En sus últimos diez años de vida Magnard apenas salía de casa, sólo cuando había que despachar algún negocio en París o se interpretaba música suya o de amigos. Quien más incluía a Magnard en sus programas era Guy Ropartz, en esa época director del conservatorio de Nancy; tras la muerte de su amigo lo haría desde similar puesto en Estrasburgo. Así presentó los actos primero y tercero de Guercoeur en versión de concierto, a lo que siguió en 1911 Bérénice en la Opera Cómica de París, donde obtuvo lo que suele llamarse un éxito discreto. Magnard aún pudo dirigir en persona, en abril de 1914, el estreno de su última sinfonía, la Cuarta; fue su última aparición pública.
La fama de Albéric Magnard ha seguido siendo algo esotérica hasta hoy, aun cuando en los últimos años se ha de reseñar una cierta resurrección que sin embargo se limita casi exclusivamente a Francia. Es muy ilustrativa al respecto una mirada a las obras de consulta más corrientes. En el Brockhaus-Riemann-Musiklexikon aparecen consignados por orden alfabético como autores musicales Theo Mackeben, George Macferren, Stewart Macpherson y Hans-Martin Majewski, pero no Magnard. Quien falta igualmente en Grossen Komponisten/Grandes compositores, la obra de éxito de Harold C.Schonberg, así como en el Komponisten-Lexikon de Metzler y el Grossen-Lexikon der Musik de Honegger y Massenkeil. Representaciones de sus dos óperas propiamente dichas, dejando aparte la primeriza Yolande, hace mucho que no ha habido tras los estrenos correspondientes, en 1911 (Bérénice) y 1931 (Guercoeur, con una breve reposición en 1933). De todos modos hay que constatar recientemente una cierta resurrección de Magnard en el ámbito de las grabaciones, impulsada por el director Michel Plasson, quien ofreció una brillante grabación de Guercoeur y, en años recientes, una representación y una versión para concierto de Bérénice; entretanto han aparecido además hasta tres diferentes grabaciones del conjunto de sus sinfonías.
Magnard «le solitaire». No sólo ese elegido retraimiento de sus últimos años le distingue de los artistas e intelectuales franceses del cambio de siglo. Ya de joven tenía fama de misántropo y misógino; esto último cambió tras conocer a Julia Creton, hasta desembocar en una postura casi feminista como se expresa en Bérenice y su importante Préface: actitud ésta más bien inhabitual en un retoño de la gran burguesía francesa nacido en 1865. A Magnard no le gustaba la mayoría de los humanos. Se cuenta de un extraño que le saludó, seguramente con cortesía y de fijo también con curiosidad –pues como hijo del editor de Le Figaro no era del todo desconocido–, y que Magnard se fue hacia él conminándole a que no volviera a saludarle, ya que no daba ningún valor a tener que responder saludos o mantener una conversación por compromiso. No volvió a cruzar palabra durante meses con un conocido suyo que anuló una concertada visita en común a un museo aduciendo el mal tiempo, y en 1905 tuvo un pleito judicial con un empleado a quien había castigado corporalmente por incumplir órdenes suyas.

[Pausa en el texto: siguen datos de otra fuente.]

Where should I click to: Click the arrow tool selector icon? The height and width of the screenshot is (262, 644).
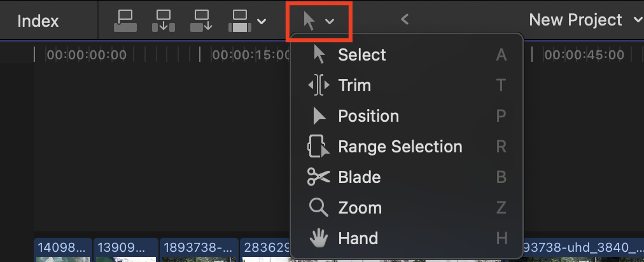pos(309,20)
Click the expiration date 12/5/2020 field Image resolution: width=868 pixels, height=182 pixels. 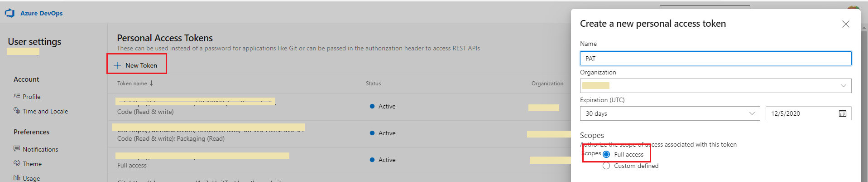point(800,113)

Lector de Pascal y Descartes, Magnard planteaba a sus semejantes pero también a sí mismo las más altas exigencias, que se plasmaban igualmente en su lento modo de trabajo al componer. Sin caer en una parálisis neurótica de su escritura como Chausson o Duparc, dejó sin embargo una obra relativamente exigua: una ópera menor y dos grandes, cuatro sinfonías, y un puñado de canciones y piezas de cámara: no es demasiado para un hombre que podía dedicarse por entero a componer; compárese con Mahler, cinco años más viejo y a quien le fue dado poco más tiempo de vida que a Magnard, remitido para componer casi exclusivamente a los meses de verano. La autocrítica de Magnard era rigurosa. En 1902, acabada ya su obra maestra para música de cámara, la Sonata para violín, escribía a Paul Dukas que aún no tenía esa pureza de corazón y pensamiento, única que produce obras maestras. No es extraño tras lo expuesto que se le tuviera por persona difícil. Tenía algunos amigos muy cercanos, y ostensiblemente no daba valor alguno a los meros conocidos. Entre esos amigos puede contarse en primer lugar a Vincent d’Indy y Guy Ropartz, luego a Paul Poujaud y Émile Cordonnier. Mientras podría llenarse un álbum entero con fotografías de Debussy, con quien Magnard no mantenía contacto estrecho, es característico que no haya de Magnard sino una sola fotogtrafía, y mala, por añadidura. Muestra a un hombre vestido con elegancia, de tipo mediterráneo, con cabello abundante y tupido. No se le ven los ojos, pues está mirando abajo a la derecha, y así se ha perdido un elemento esencial de la expresión del rostro. En general era cortés hasta cierto punto, pero podía pasar muy deprisa a un combate verbal con aire de esgrima: de hecho, el florete era el arma preferida en sus ejercicios deportivos. Su biógrafo Carraud, que le conoció personalmente, califica su tono en conversación de «violent, souvent brutal et salé [violento, a menudo brutal y procaz]». Puede que a su comportamiento contribuyeran dos síntomas morbosos, de los que uno ya atormentara a aquel compositor a quien Magnard admiraba aun más que a Wagner, y como aquél, quizás Magnard también habría podido decir : «Oh hombres, que me teneis o declaráis por altanero, hosco o misántropo, qué injustos sois, no sabiendo la oculta causa de todo…»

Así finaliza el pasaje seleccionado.